We’ve asked several Banking Exchange bloggers and other contributors to examine the Wells Fargo affair from the vantage of their areas of specialty. In this special installment of “Common Sense Compliance,” veteran compliance officer Nancy Derr-Castiglione takes a compliance-eye view of sales compensation programs.—Steve Cocheo, executive editor and digital content manager
A compensation sales culture run amok, from what the regulators’ press release would have us believe. A significant number of Wells Fargo employees discovered how to generate illegally opened deposit and credit card accounts in order to meet sales quotas.
Pressure to make sales goals due to what? Lack of supervision? Lack of controls?
Lucy Griffin, my partner in this blog, wrote in “'Wells Problem': How could you stop it in your bank?" last week about how difficult it would be for examiners and auditors to catch this type of unauthorized internal activity.
Because it is difficult to come in and try to identify clearly the practices that have already taken place, we must return to fundamentals.
We must go back to the basic principles of having an effective compliance program in place surrounding the compensation structure.
7 key principles
Getting this done right requires the basic ingredients of:
• Written policy
• Written procedures
• Program ownership
• Internal controls
• Periodic monitoring
• Complaint assessment
Let’s dig into some specifics now.
Running a sound compensation program
This effort must always begin with a written compensation policy, approved by the board of directors of the institution, that clearly outlines the scope, objectives, responsibilities, enforcement and, most importantly, the do’s and don’t’s.
[Editor’s note: Boards anxious to avoid the trap that Wells fell into should read the blog by David Baris, “15 questions your board must ask about sales.”]
Detailed, written procedures are essential.
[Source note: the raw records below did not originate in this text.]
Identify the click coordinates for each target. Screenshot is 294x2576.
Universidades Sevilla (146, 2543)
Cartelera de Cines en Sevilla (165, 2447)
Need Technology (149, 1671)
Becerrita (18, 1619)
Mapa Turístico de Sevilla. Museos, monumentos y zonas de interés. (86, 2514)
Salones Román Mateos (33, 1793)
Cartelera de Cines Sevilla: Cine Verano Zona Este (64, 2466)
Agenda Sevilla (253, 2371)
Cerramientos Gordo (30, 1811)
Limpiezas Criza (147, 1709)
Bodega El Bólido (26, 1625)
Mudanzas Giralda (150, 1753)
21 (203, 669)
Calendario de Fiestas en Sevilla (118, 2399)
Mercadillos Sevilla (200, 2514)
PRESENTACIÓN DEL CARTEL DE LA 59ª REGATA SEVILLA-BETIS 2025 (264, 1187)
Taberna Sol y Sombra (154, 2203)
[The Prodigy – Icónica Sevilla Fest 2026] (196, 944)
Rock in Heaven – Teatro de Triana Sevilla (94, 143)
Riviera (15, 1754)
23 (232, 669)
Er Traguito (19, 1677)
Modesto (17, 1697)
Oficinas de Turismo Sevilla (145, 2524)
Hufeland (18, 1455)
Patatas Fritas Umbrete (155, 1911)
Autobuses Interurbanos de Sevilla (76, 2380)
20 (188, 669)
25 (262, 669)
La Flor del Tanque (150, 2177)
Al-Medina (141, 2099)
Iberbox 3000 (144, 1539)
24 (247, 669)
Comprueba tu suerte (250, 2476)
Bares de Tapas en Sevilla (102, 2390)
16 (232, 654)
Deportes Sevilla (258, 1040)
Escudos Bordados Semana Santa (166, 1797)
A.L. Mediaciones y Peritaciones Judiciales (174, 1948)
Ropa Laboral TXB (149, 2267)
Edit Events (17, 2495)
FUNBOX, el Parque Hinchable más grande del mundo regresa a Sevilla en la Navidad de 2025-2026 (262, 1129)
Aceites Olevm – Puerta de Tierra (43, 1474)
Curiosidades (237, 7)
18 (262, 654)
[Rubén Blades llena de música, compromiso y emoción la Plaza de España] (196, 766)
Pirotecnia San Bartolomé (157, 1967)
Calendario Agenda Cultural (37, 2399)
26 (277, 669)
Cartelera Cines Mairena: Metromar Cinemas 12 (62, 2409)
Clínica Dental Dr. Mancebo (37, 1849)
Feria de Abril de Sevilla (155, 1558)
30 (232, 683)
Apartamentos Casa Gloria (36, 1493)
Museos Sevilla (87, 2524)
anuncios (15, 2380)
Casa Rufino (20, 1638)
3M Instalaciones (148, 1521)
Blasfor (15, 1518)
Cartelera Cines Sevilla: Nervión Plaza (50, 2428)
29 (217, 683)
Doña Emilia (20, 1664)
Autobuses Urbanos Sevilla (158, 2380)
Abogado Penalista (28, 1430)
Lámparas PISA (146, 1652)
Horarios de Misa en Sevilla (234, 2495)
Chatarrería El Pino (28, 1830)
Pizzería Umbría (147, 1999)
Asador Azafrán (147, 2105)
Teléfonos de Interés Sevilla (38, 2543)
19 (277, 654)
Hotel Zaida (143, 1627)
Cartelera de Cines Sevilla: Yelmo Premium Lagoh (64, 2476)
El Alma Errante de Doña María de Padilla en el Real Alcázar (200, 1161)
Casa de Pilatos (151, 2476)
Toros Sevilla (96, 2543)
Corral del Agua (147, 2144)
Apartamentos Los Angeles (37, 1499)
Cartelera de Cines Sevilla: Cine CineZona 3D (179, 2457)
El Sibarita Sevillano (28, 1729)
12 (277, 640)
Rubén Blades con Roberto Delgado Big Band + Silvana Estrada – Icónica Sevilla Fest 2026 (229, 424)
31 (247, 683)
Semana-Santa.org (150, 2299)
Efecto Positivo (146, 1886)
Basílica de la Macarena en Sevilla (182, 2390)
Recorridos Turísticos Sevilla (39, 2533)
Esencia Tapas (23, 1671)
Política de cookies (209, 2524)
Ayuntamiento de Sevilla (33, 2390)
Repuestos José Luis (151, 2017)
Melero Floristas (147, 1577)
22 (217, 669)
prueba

Procedures spell out how the program operates and what steps are taken to determine and pay incentives and commissions.
Human Resources may be the nexus for all employee compensation programs in an institution. However, a specific incentive program should have a business unit owner that is responsible for oversight. The business unit owner must work closely with the compliance manager in the development of the program.
Training is not just a sales pep rally for the staff. One would hope that bank employees from all areas of the institution are getting training that already incorporates UDAAP principles. This is where UDAAP should be especially reinforced as part of any training and communication related to a compensation or incentive program that is introduced or presented.
Adequate internal controls and periodic monitoring (an internal control) certainly appeared to be lacking in the Wells Fargo case. A system of internal controls should include an appropriate level of approvals, verifications, documentation, and testing.
Early complaint assessment may have identified such a problem—if customers complained the right way.
But, often institutions define their “complaints” only as formal written complaints or those that arrive through certain government channels.
Phone calls to customer service centers often don’t get tracked and noticed by anyone in the Compliance Department. That’s a mistake.
Compensation compliance attention has been focused primarily on the Regulation Z Loan Originator Compensation Rule that limits the compensation a loan originator may receive in connection with a closed-end residential mortgage loan.
Recently the FDIC, the Federal Reserve, the Comptroller’s Office, and other primary federal regulators have issued a proposed Incentive Based Compensation Arrangements Rule, which is aimed at depository institutions over $1 billion in assets.
UDAAP makes the compliance focus that much broader. Any way in which a compensation program could have an unfair, deceptive, or abusive impact on the customer is a vulnerability that should be managed through an effective compliance program.